What you will do
Take the records below from their first line through the line holding "Viewport: 1064px width, 511px height.", and set each of those lines down exactly, without pictures.

[Dataset entries]
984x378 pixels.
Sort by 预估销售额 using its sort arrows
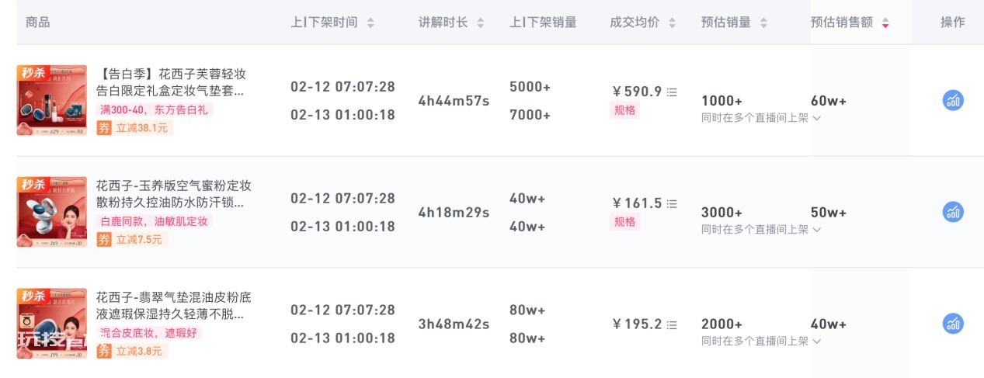885,23
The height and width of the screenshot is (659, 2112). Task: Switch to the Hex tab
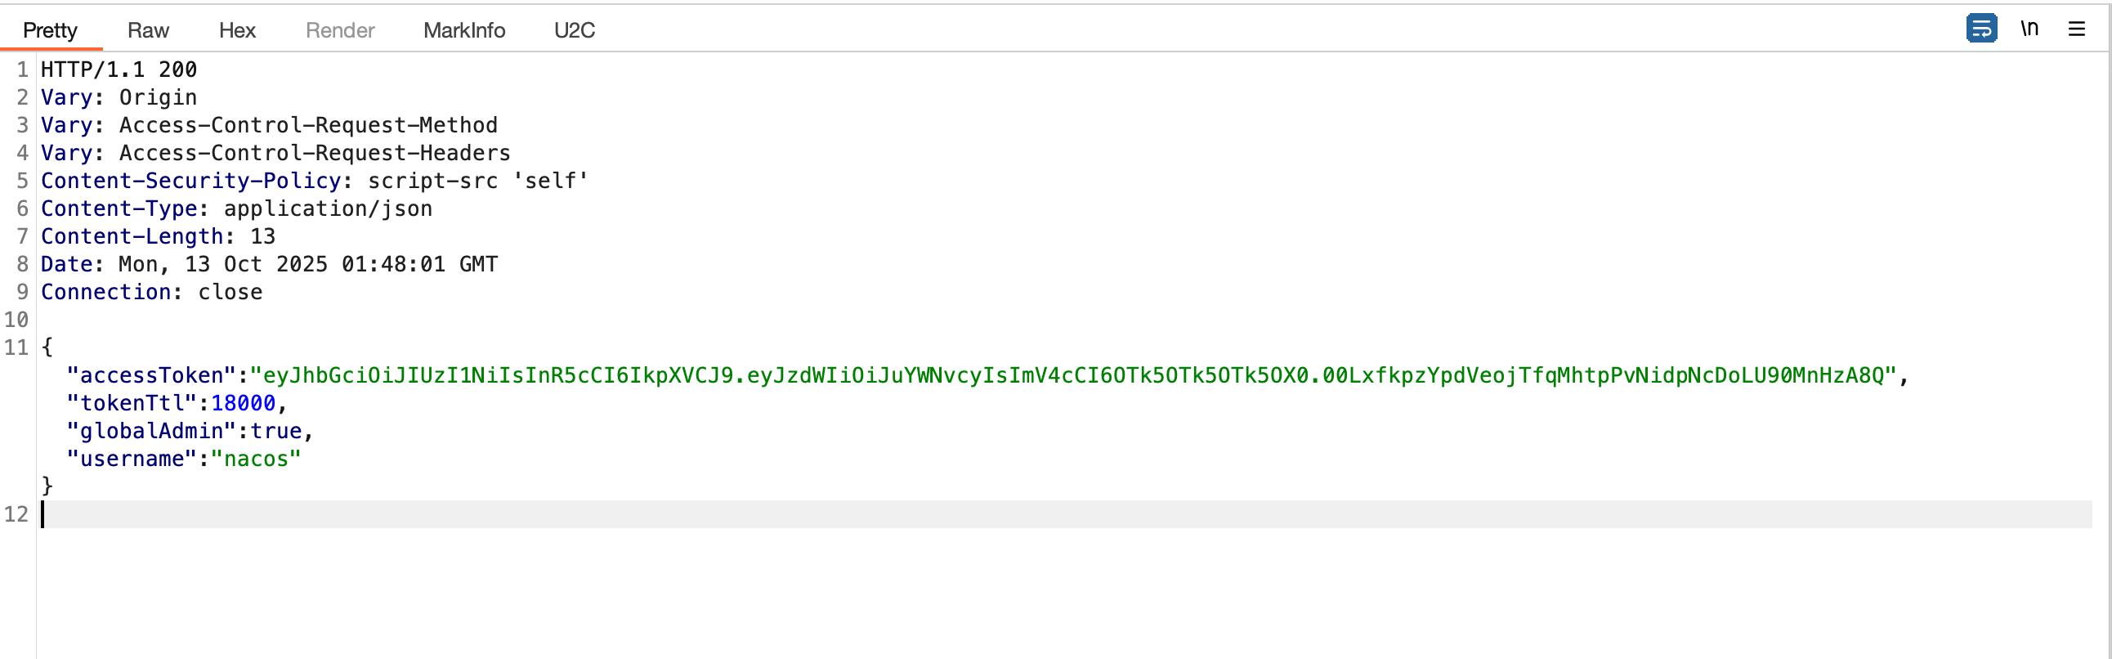(237, 30)
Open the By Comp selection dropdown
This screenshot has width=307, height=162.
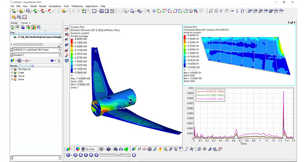click(x=92, y=149)
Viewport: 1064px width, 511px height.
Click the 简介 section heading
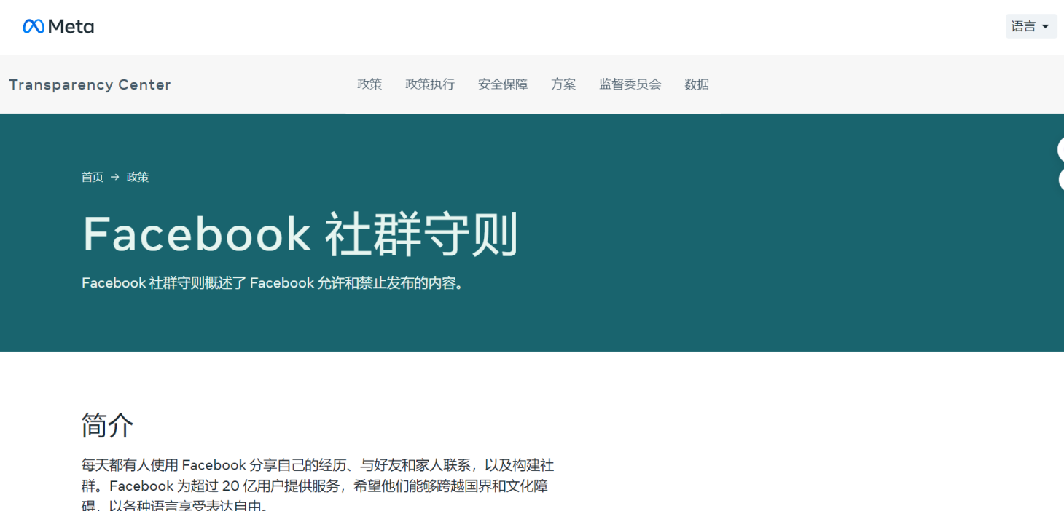(106, 426)
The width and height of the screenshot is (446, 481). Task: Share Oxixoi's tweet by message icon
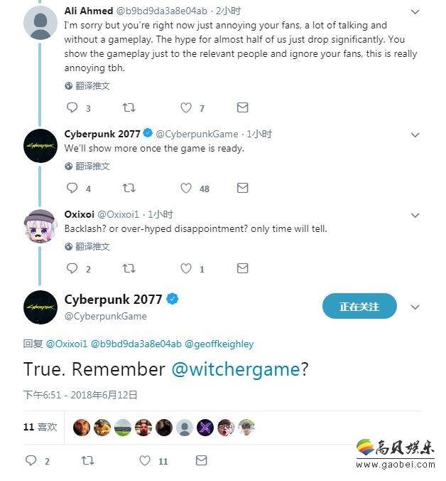pos(242,268)
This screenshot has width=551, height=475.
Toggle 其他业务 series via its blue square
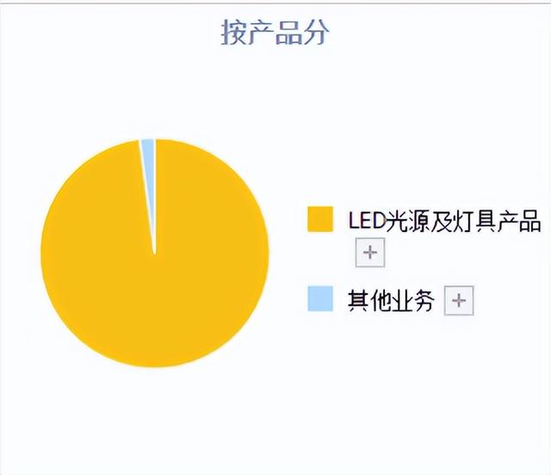coord(320,299)
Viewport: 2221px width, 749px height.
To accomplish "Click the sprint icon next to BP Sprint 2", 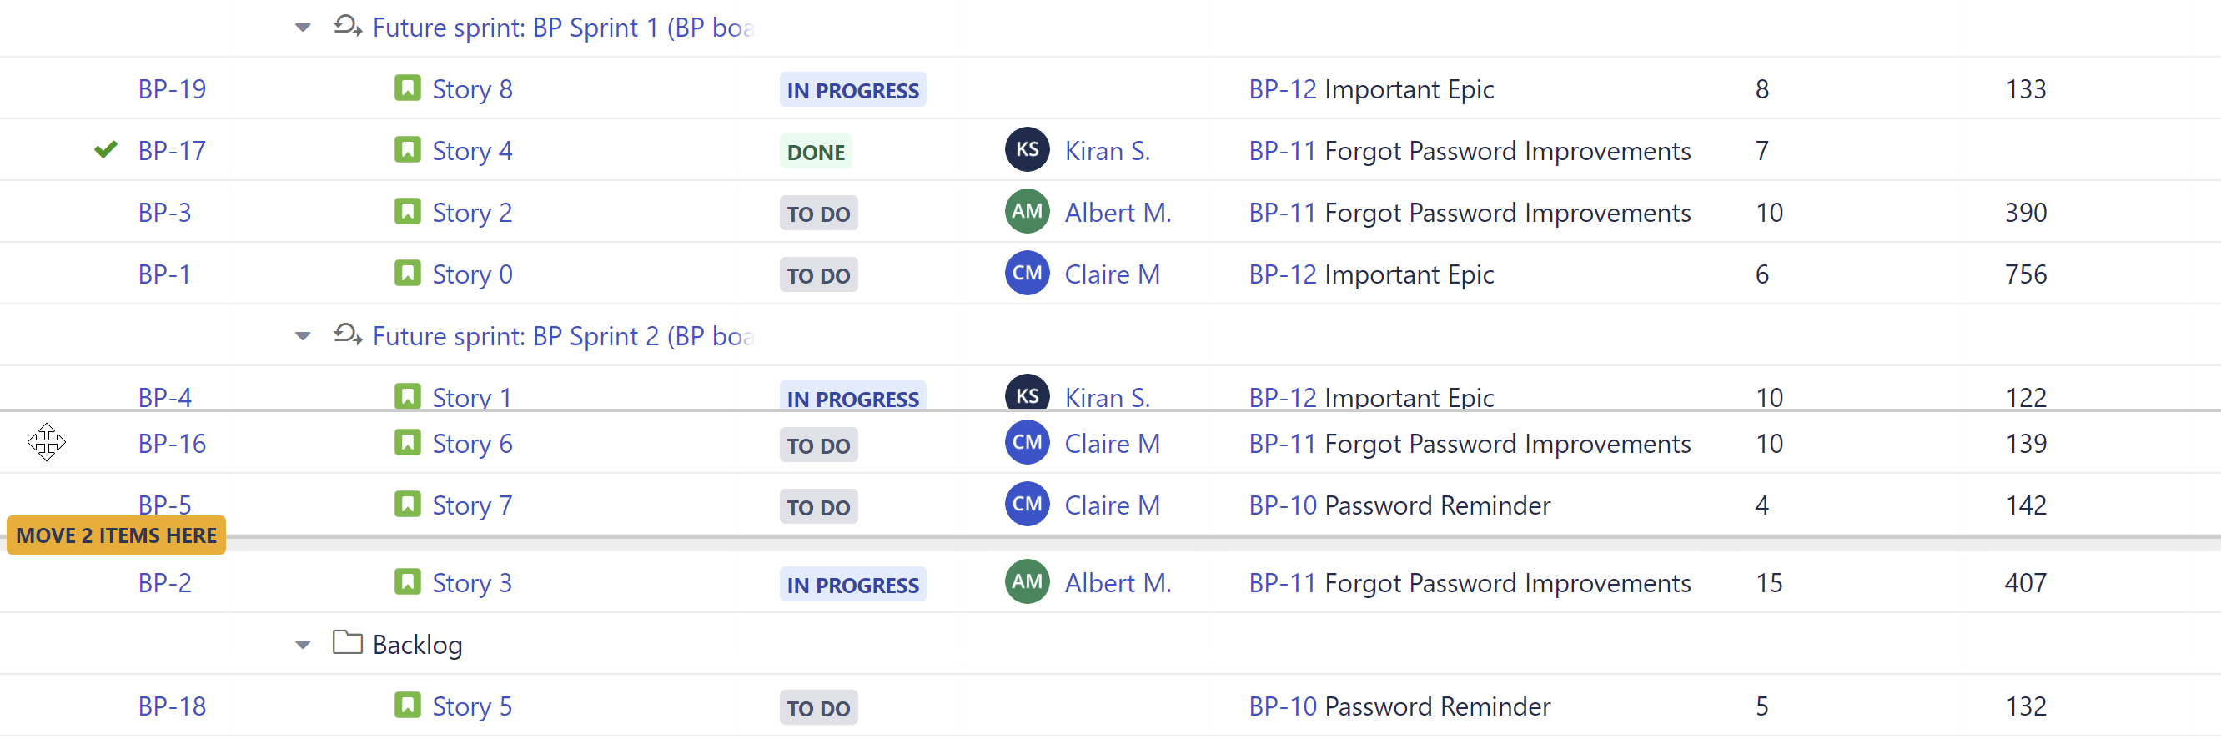I will point(346,334).
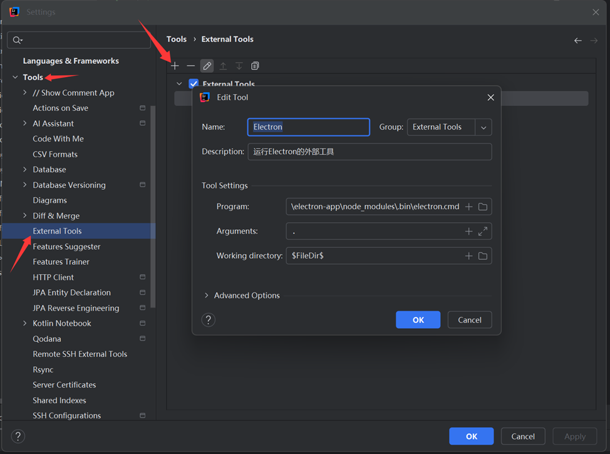The image size is (610, 454).
Task: Toggle the External Tools group checkbox
Action: (194, 84)
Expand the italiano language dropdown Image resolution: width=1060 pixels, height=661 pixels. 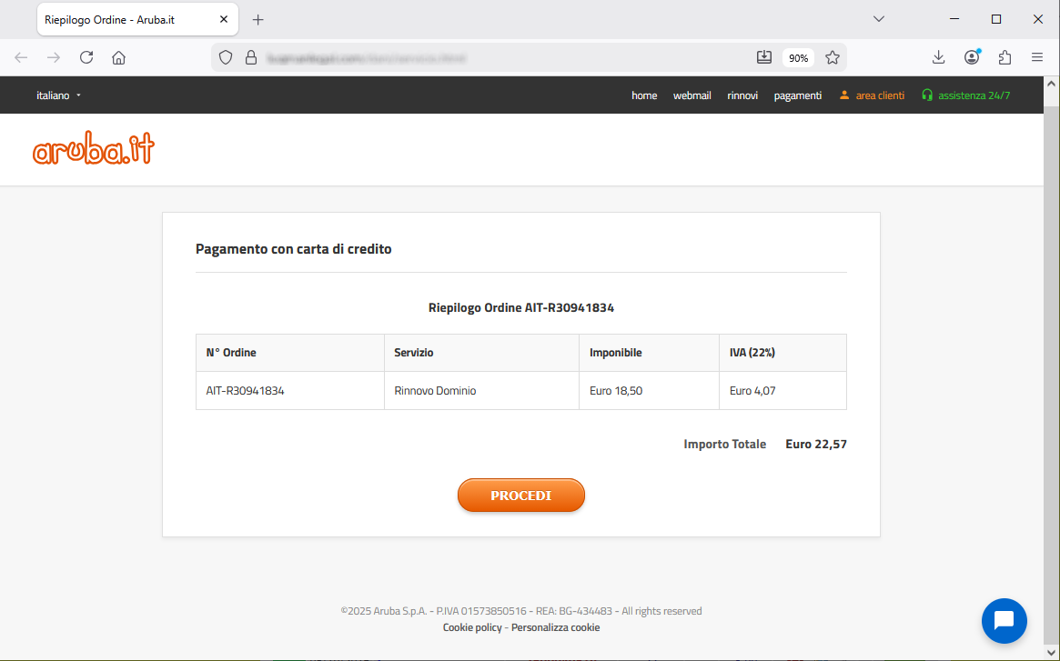(x=58, y=95)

Answer
984x378 pixels.
Sort by 预估销售额 using its sort arrows
885,23
The height and width of the screenshot is (659, 2112). Task: Switch to the Hex tab
(237, 30)
Open the By Comp selection dropdown
This screenshot has width=307, height=162.
click(x=92, y=149)
Viewport: 1064px width, 511px height.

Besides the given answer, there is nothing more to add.